Excerto fornecido:
__________

1.12.08

RESTAURAÇÃO - PROFECIAS DE BANDARRA

No dia 1 de Dezembro de 1640, um grupo de 40 fidalgos descontentes com a política fiscal de Filipe III, dirigiu-se ao Paço da Ribeira e prendeu a regente, Duquesa de Mântua (Margarida de Aústria), e assassinou-lhe o amante e secretário de Estado, Miguel de Vasconcelos. D. João, duque de Bragança, ainda que hesitante, foi obrigado a ser rei de Portugal, inaugurando a quarta e última dinastia portuguesa.
Tudo isto fora já previsto por Gonçalo Anes, o Bandarra, profeta messiânico, natural de Trancoso, muito apreciado pelo Padre António Vieira e por Fernando Pessoa. O Bandarra é um misto de António Aleixo do “Quinto Império” e de Nostradamus do bucho. Sapateiro de profissão. Nasce talvez judeu por volta de 1500 e morre eventualmente cristão-novo em 1556.

__________

Registos de dados:
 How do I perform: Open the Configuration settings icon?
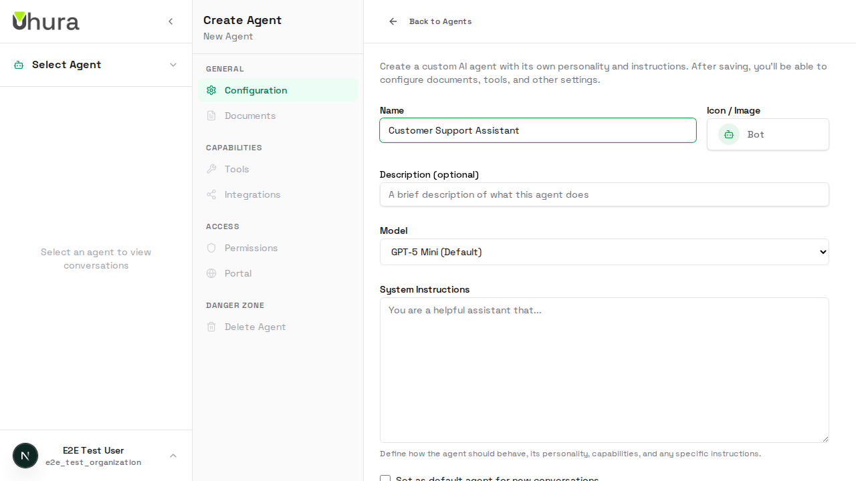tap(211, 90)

__________

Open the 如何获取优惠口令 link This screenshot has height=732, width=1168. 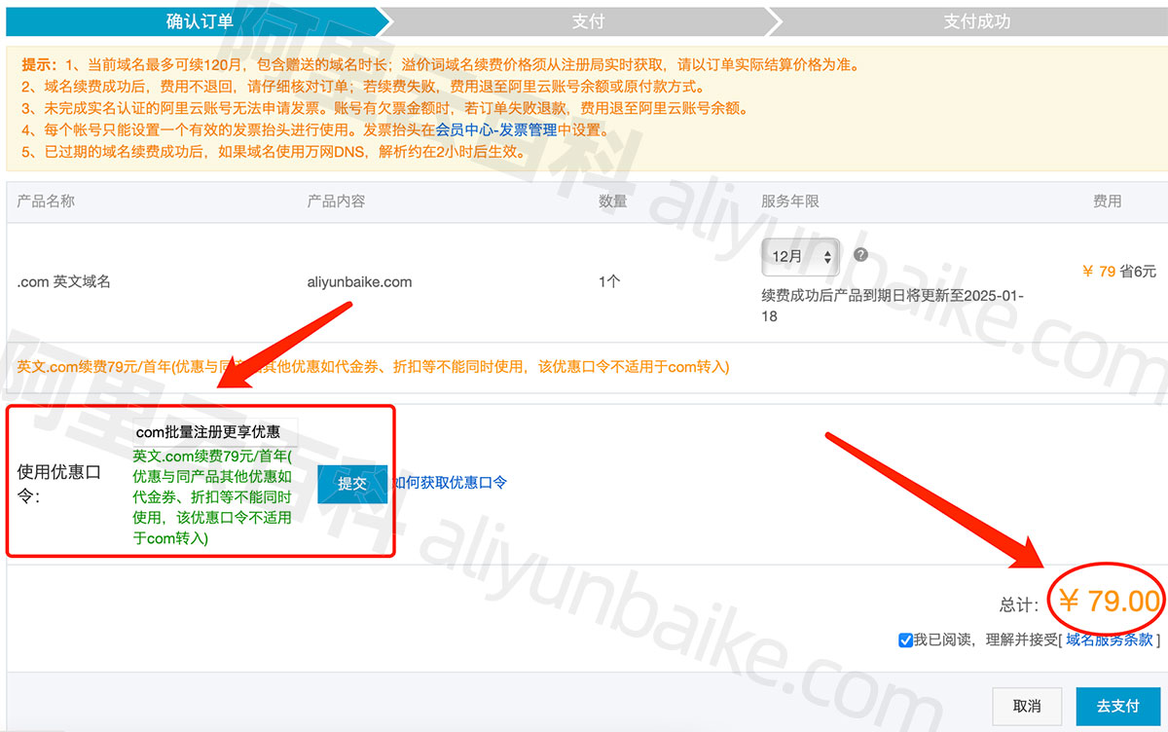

__________

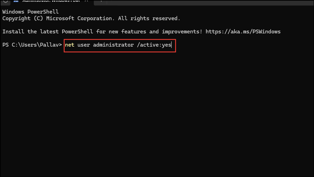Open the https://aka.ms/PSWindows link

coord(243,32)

__________

Tarefas a realizar:
A) Transcreva novamente o trecho do excerto sobre a Restauração que começa nas palavras "No dia 1 de" e termina após "cristão-novo em 1556.", alterando "Trancoso" para "Lamego".
B) Segundo o excerto sobre a Restauração, qual era a profissão de Gonçalo Anes, o Bandarra?
C) Prossiga o texto sobre a Restauração e as profecias de Bandarra a partir do ponto em que termina.
Os dados apresentados têm origem numa fonte distinta da do excerto.

Lista de respostas:
A)
No dia 1 de Dezembro de 1640, um grupo de 40 fidalgos descontentes com a política fiscal de Filipe III, dirigiu-se ao Paço da Ribeira e prendeu a regente, Duquesa de Mântua (Margarida de Aústria), e assassinou-lhe o amante e secretário de Estado, Miguel de Vasconcelos. D. João, duque de Bragança, ainda que hesitante, foi obrigado a ser rei de Portugal, inaugurando a quarta e última dinastia portuguesa.
Tudo isto fora já previsto por Gonçalo Anes, o Bandarra, profeta messiânico, natural de Lamego, muito apreciado pelo Padre António Vieira e por Fernando Pessoa. O Bandarra é um misto de António Aleixo do “Quinto Império” e de Nostradamus do bucho. Sapateiro de profissão. Nasce talvez judeu por volta de 1500 e morre eventualmente cristão-novo em 1556.

B) Era sapateiro.

C)
Para se aquilatar da irrelevância do homem, basta dizer que, em 1540, Bandarra foi preso e levado para Lisboa. Após julgamento, a Mesa da Inquisição deu-lhe um castigo brando: abjurar solenemente as suas trovas. No entanto, foi tal o cagaço que o “profeta” nada mais disse até à morte. Bandarra é um epifenómeno regionalista de que outros se serviram para os fins mais obscuros…
D. João de Castro, o pai do “sebastianismo “ ortodoxo, editou a "Paráfrase e Concordância de Algumas Profecias de Bandarra", contendo as profecias rimadas do “profeta”, logo após o desastre de Álcacer Quibir (1578). O falecido rei ganhou fama de “encoberto”, aguardado ansiosamente por entre as brumas de Avalon. O “Quinto Império” começa a ganhar forma, especialmente por que era tudo muito encoberto, tudo profético, tudo irrealizável, enfim… tudo completamente português!
Por volta de 1630, as esperanças de “libertação” nacional convergiram na pessoa de D. João, Duque de Bragança, e as trovas de Bandarra passaram a ter uma interpretação brigantina. Os seguintes versos pareciam talhados à medida:

O rei novo é alevantado,
já dá brado,
já assoma a sua bandeira
contra a Grifa Parideira,
lagomeira,
que tais prados tem gostado.

Saia, saia esse Infante
bem andante!
O seu nome é Dom João!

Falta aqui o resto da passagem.